Monday, February 2, 2015

Inflation for growth is a real concern.

The market has been back sliding for about a month now.  Most of this action is directly related to the ongoing fourth quarter earnings reports that show no growth in the fourth quarter of 2014.  Investors are expecting the first quarter to be a no growth quarter as well since forward looking statements by those reporting are pessimistic. There is also the perception that the second quarter 2015 will have similar no growth prospects.  So much for the Obama turn the page recovery he was pushing in his latest State of the Union address. 

Frankly we are not surprised as we have stated all along this was a no growth economy.  Political economy policies of high deficits and high regulation is for the first time in 4 decades producing declining numbers of small businesses, which are the growth engine and job production incubator of our society.  Financial engineering of the Federal Reserve which since Fall of 2015 has come to a stand still in that the Fed is no longer printing money by adding to their trillion dollar plus balance sheet.  However note that the Fed has not stopped reinvesting maturing US Treasury bonds of their 4 trillion dollars of holdings..  In effect the stoppage of Fed printing money increase has resulted in the lack of earnings growth as noted in the current earnings reports. Artificial growth is just that. 

A no growth politically restrained economy with no continuing of the increase of money printing means no GDP increases and no more of the asset inflation we have had now for 6 years. In essence no reason for stock prices to continue their upward trend as well.  Stock prices will likely continue the January 2015 backing and filling for the foreseeable future.  Note that most stocks have not actually gone down much, excepting for those which are highly interest rate sensitive.   The interest rate sensitive stocks such as insurance companies and banks are treading water going backward since most investors believe that interest rates are headed lower and those corporations will feel the strongest pinch in lower earnings. 

Here is something you can count on going forward.  There will NO interest rate increases in 2015 and 2016 by the Federal Reserve.  Chair Janet Yellin, who made the unheard action of meeting with ONLY Democratic US Senators just this week, now knows that the economy is too weak for a increase this year and surely will not do so in 2016 due to the her desire of keeping a Democrat in the White House next term.  You heard that news here first .  So with that info we can rest assured that the economy will stay flat and the mega sized corporations will continue to reinvest their no growth but steady profits into more stock buyback's and higher dividends. 

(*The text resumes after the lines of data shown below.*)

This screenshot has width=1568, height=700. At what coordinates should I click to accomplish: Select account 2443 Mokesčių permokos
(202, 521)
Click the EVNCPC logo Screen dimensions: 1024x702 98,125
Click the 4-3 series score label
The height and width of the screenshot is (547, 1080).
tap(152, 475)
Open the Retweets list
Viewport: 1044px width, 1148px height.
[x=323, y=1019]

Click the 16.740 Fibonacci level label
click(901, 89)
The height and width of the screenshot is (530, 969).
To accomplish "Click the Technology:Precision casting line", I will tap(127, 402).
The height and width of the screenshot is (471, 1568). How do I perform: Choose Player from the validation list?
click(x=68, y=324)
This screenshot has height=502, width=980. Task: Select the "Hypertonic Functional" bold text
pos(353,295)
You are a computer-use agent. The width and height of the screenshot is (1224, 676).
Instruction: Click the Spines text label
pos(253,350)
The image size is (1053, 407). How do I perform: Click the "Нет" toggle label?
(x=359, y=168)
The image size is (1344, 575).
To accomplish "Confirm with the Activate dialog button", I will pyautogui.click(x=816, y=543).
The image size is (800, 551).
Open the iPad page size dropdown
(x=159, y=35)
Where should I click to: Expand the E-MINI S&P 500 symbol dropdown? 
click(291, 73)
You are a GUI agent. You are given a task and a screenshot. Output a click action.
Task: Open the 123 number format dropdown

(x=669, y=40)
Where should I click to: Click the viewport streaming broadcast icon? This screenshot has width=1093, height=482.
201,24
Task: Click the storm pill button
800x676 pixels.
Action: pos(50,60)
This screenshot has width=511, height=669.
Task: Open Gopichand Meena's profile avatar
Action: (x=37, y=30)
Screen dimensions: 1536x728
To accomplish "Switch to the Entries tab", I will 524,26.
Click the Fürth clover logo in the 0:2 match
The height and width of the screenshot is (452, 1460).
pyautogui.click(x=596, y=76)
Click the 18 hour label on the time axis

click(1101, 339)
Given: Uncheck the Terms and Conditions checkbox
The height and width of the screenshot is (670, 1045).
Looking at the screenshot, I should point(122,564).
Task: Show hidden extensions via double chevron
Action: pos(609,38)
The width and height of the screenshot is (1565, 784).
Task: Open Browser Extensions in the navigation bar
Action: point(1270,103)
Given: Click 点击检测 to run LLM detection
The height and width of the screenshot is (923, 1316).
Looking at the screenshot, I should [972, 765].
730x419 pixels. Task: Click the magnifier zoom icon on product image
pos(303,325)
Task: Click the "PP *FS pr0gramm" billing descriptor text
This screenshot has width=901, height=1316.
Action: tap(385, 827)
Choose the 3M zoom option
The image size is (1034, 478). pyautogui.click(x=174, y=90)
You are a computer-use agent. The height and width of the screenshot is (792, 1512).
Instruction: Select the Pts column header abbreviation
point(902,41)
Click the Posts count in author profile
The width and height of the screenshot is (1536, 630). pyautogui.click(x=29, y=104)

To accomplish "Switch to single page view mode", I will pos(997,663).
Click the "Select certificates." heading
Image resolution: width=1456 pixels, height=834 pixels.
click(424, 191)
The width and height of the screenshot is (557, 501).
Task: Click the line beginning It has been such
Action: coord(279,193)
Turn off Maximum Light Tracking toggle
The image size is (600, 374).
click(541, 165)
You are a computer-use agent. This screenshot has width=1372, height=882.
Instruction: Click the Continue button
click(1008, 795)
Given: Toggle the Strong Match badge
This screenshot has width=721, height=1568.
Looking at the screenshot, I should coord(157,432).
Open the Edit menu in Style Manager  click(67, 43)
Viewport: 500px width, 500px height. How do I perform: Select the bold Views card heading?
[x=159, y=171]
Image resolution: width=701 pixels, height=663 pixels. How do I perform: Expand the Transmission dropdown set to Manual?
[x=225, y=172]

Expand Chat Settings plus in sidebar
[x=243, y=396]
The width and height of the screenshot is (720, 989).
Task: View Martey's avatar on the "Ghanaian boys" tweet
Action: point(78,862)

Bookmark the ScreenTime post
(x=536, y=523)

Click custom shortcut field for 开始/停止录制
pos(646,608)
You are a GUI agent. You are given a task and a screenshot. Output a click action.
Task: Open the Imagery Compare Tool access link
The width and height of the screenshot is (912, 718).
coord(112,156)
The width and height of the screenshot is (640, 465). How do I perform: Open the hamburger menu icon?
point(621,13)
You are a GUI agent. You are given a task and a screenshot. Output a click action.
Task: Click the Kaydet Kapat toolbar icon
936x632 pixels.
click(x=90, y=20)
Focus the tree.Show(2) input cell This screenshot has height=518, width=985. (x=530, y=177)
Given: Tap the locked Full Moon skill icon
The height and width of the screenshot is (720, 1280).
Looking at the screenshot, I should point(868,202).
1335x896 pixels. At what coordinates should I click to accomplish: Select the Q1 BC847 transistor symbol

Note that there is absolutely no wage growth and that is due to the lack of wage pressure since there is still huge pools of unemployed who can be employed cheaper.  Add in the millions of illegals who are about to get green cards and there is no chance for wage growth for years going forward.   The Federal unemployment report is as all know not showing the large numbers of unemployed who have dropped out of the work force and out of those government reports.   So with no wage growth and no job growth we continue a stalled economy with many living off government benefits and seeing no hope for the future.  All this will continue to contribute to the no growth scenario.

Investing in this environment is difficult, but not impossible, if you stay with the politically favored companies.  For instance if you had taken our suggestion last year and bought some Nuveen North Carolina Premium Fund, symbol NNC, you would not only have enjoyed the monthly 5% tax free dividends, but at the end of 2014 enjoyed a nice capital gains distribution and in January 2015 a big 4% move in the traded value of the shares.  Interest rate deflation makes tax free bonds more valuable.  The shares still selling for more than a double digit discount to net asset value likely have more gains ahead.  If you are investing for retirement keep those funds in mega and  large cap stocks.   If you are stock picking try Apple which seems to be immune to a downturn as we suggested in one of our 2015 predictions.  Nothing like owning a stock in a business where there are millions of addicted users who will pay anything for the next upgrade in play toys. 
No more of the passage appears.